Então «liberdade» não é uma opção de ação, mas sim um estádio de espírito, um sentido de justiça, uma consciência moral, um sentimento de libertação: libertação relativamente ao prejuízo (moral) que a má ação provoca, pois ela fica gravada nos arquivos da consciência individual, que a memória representa.
Só é autónomo quem assim aja, porquanto atuar segundo uma má consciência, ou uma consciência má, não acarreta a libertação do agente, mas sim a sua sujeição a essa maldade, da qual fica a depender para ganhar vantagem sobre outrem ou simplesmente para obter dali um prazer, que sempre será uma perversão de prazer, pois obter prazer e satisfação à conta do prejuízo e do sofrimento alheios é um sintoma de patologia mental e não um prazer ou uma satisfação. É aliás por isso que existe a figura jurídica do inimputável, criatura de baixo índice de consciência, que se não apercebe plenamente da envolvência, da implicação, dos seus atos. Por isso os não mede, seja a priori, seja a posteriori.
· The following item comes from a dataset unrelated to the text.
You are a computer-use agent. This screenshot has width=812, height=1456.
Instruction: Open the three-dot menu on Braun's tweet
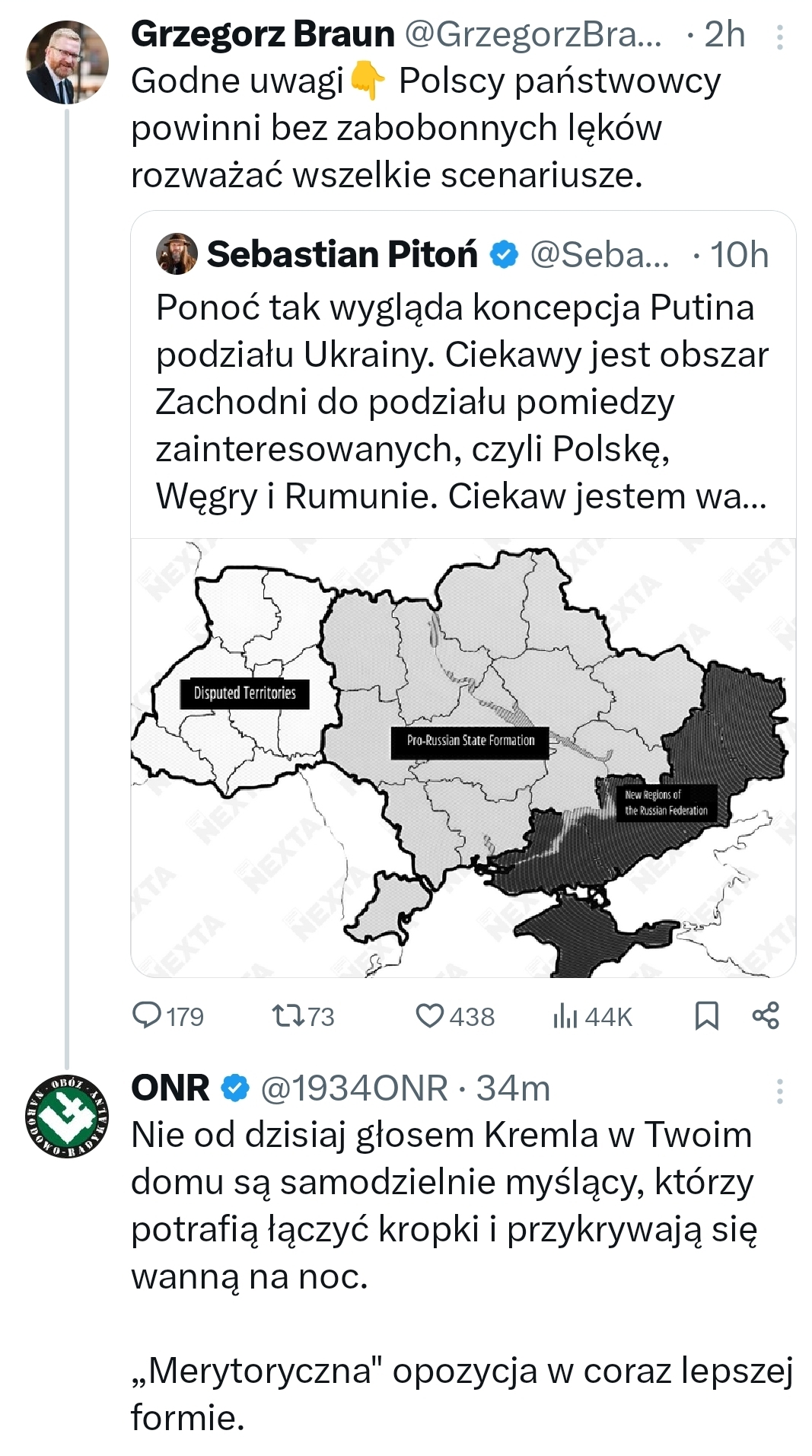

Deixar-se-á então conduzir pelas leis aquele que finalmente entendeu o que elas representem e de facto sejam. Tal como respeitará as instituições aquele que nelas descubra o caráter impessoal, mas concernente, que as mesmas detêm, não o encobrimento de manhas e artimanhas legais e administrativas que elas historicamente personificaram e encobriram, por interesse e para satisfação dos que delas se serviram a fim de preponderar sobre os demais.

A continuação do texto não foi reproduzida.